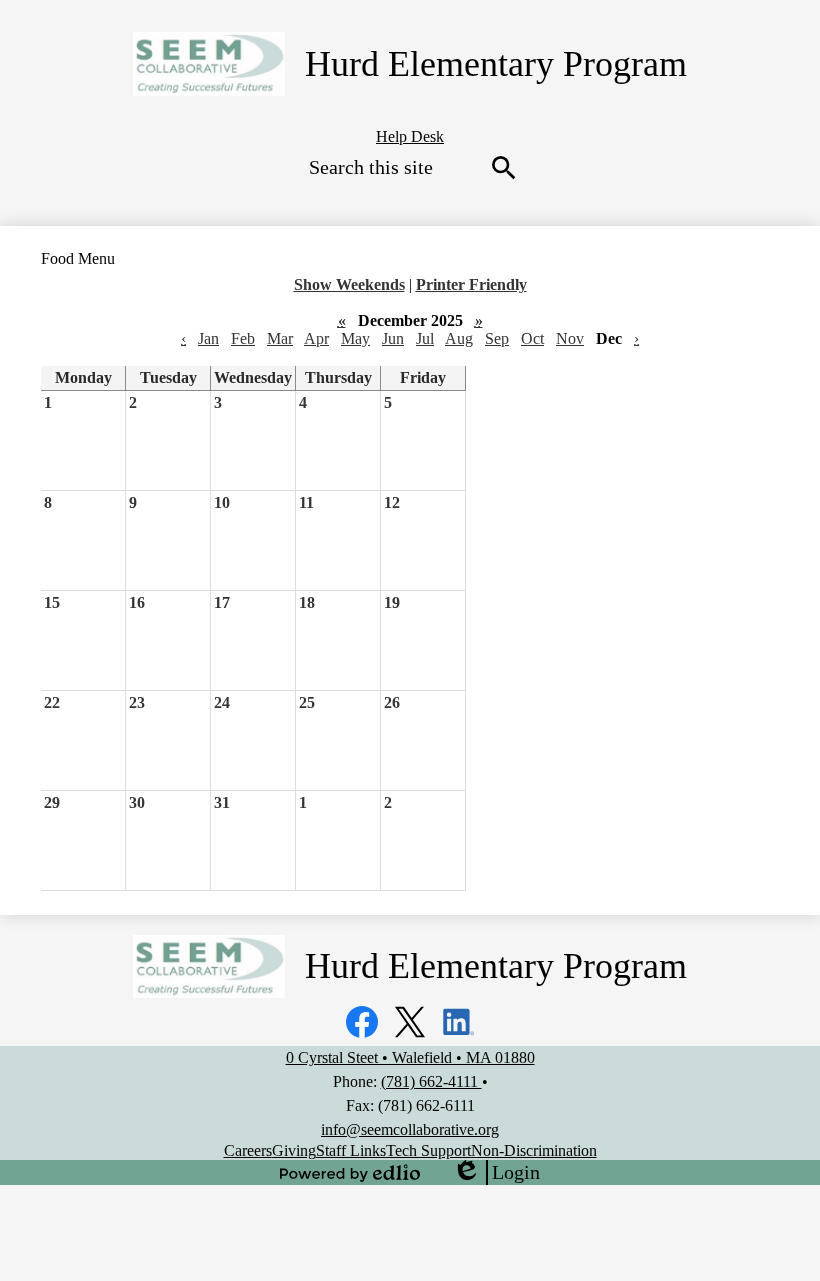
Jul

...

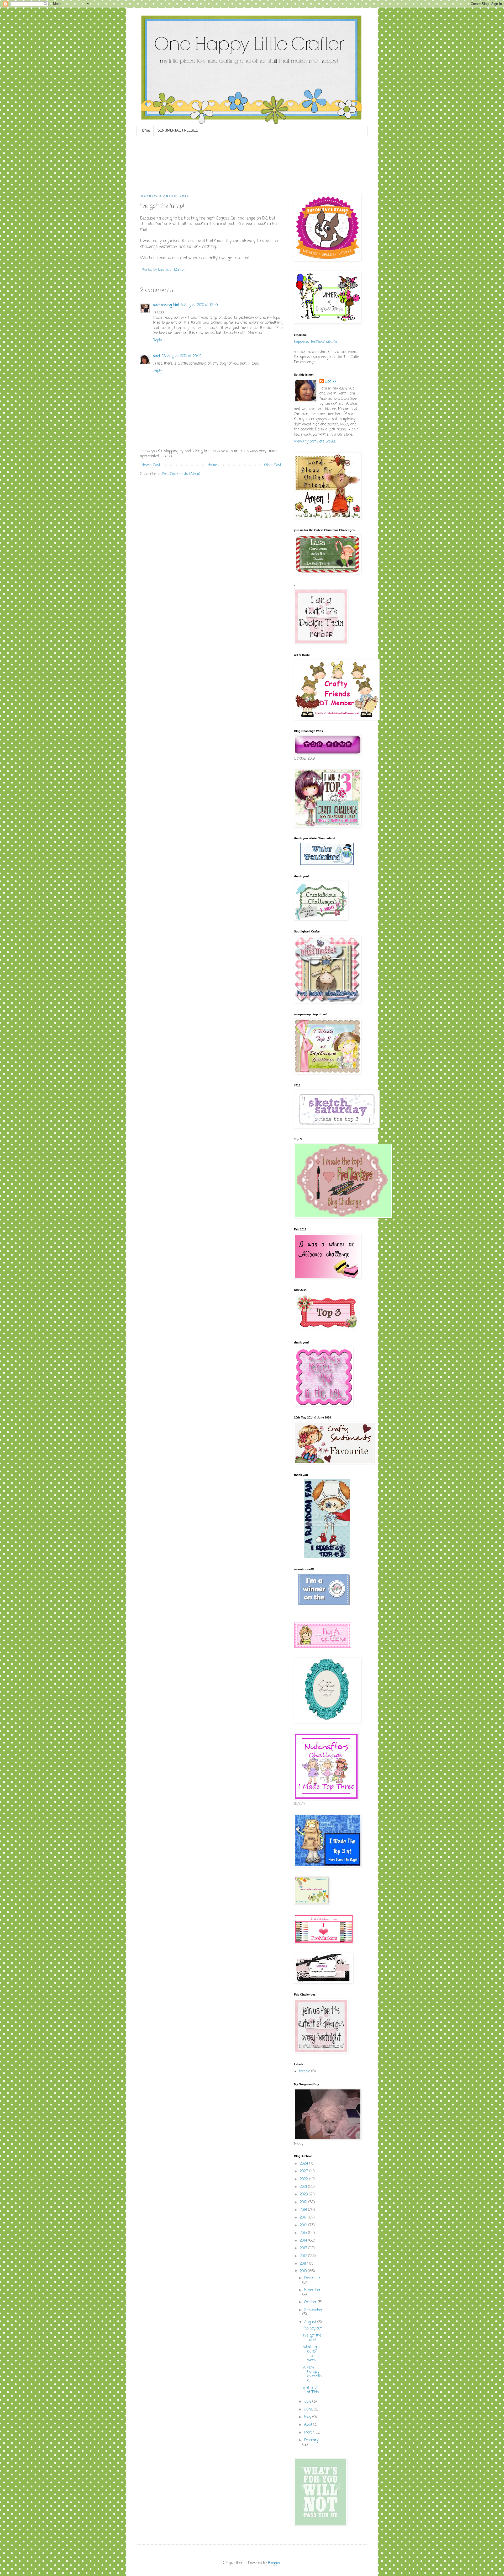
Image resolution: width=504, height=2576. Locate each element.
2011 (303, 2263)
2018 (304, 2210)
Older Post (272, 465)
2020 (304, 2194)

YOUR OBJECTIVE: Retype exactly the lines above, from the one with "Image resolution: width=504, height=2576." through the one with "2020 (304, 2194)", inclusive.

REPLY:
Image resolution: width=504, height=2576. Locate each element.
2011 (303, 2263)
2018 (304, 2210)
Older Post (272, 465)
2020 (304, 2194)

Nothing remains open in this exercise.